RECORDS TO USE below:
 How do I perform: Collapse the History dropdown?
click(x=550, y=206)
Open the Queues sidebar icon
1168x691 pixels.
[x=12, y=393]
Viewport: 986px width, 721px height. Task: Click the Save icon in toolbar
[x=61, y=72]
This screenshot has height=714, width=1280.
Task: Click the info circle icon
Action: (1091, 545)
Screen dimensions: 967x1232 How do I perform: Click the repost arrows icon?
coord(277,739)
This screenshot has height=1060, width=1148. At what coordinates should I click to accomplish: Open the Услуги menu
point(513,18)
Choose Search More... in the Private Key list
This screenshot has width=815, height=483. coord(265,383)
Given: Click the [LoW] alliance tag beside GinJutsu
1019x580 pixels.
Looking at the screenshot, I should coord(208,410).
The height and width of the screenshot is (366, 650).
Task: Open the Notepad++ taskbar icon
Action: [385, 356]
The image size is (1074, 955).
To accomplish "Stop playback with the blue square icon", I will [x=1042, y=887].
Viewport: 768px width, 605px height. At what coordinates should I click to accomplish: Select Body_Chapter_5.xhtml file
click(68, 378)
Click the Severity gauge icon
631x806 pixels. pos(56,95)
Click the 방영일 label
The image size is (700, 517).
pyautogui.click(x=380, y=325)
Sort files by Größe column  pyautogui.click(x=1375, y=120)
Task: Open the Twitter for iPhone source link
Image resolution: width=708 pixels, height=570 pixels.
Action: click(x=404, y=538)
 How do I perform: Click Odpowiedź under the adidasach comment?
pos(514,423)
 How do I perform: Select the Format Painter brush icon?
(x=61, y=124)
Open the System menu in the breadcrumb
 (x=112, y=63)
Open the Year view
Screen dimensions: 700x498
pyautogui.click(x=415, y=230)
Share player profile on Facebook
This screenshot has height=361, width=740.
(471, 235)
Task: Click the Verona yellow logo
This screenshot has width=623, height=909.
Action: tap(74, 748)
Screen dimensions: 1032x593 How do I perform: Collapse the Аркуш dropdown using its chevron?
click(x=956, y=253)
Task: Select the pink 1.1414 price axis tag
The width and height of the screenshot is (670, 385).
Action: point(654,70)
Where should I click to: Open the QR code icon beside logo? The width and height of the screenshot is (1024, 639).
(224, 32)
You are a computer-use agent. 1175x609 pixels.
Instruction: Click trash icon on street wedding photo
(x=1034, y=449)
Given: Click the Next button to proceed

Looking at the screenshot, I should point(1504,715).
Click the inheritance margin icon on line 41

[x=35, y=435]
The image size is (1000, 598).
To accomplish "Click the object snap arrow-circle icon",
End of RECORDS TO USE.
### WHAT IS BEING ASKED
Up to and including the line with "You are a computer-use", please return the records exactly, beginning from their first line.

### EXERCISE ANSWER
 How do I perform: Collapse the History dropdown?
click(x=550, y=206)
Open the Queues sidebar icon
1168x691 pixels.
[x=12, y=393]
Viewport: 986px width, 721px height. Task: Click the Save icon in toolbar
[x=61, y=72]
This screenshot has height=714, width=1280.
Task: Click the info circle icon
Action: (1091, 545)
Screen dimensions: 967x1232 How do I perform: Click the repost arrows icon?
coord(277,739)
This screenshot has height=1060, width=1148. At what coordinates should I click to accomplish: Open the Услуги menu
point(513,18)
Choose Search More... in the Private Key list
This screenshot has width=815, height=483. coord(265,383)
Given: Click the [LoW] alliance tag beside GinJutsu
1019x580 pixels.
Looking at the screenshot, I should coord(208,410).
The height and width of the screenshot is (366, 650).
Task: Open the Notepad++ taskbar icon
Action: [385, 356]
The image size is (1074, 955).
To accomplish "Stop playback with the blue square icon", I will [x=1042, y=887].
Viewport: 768px width, 605px height. At what coordinates should I click to accomplish: Select Body_Chapter_5.xhtml file
click(68, 378)
Click the Severity gauge icon
631x806 pixels. pos(56,95)
Click the 방영일 label
The image size is (700, 517).
pyautogui.click(x=380, y=325)
Sort files by Größe column  pyautogui.click(x=1375, y=120)
Task: Open the Twitter for iPhone source link
Image resolution: width=708 pixels, height=570 pixels.
Action: click(x=404, y=538)
 How do I perform: Click Odpowiedź under the adidasach comment?
pos(514,423)
 How do I perform: Select the Format Painter brush icon?
(x=61, y=124)
Open the System menu in the breadcrumb
 (x=112, y=63)
Open the Year view
Screen dimensions: 700x498
pyautogui.click(x=415, y=230)
Share player profile on Facebook
This screenshot has height=361, width=740.
(471, 235)
Task: Click the Verona yellow logo
This screenshot has width=623, height=909.
Action: tap(74, 748)
Screen dimensions: 1032x593 How do I perform: Collapse the Аркуш dropdown using its chevron?
click(x=956, y=253)
Task: Select the pink 1.1414 price axis tag
The width and height of the screenshot is (670, 385).
Action: point(654,70)
Where should I click to: Open the QR code icon beside logo? The width and height of the screenshot is (1024, 639).
(224, 32)
You are a computer-use agent. 1175x609 pixels.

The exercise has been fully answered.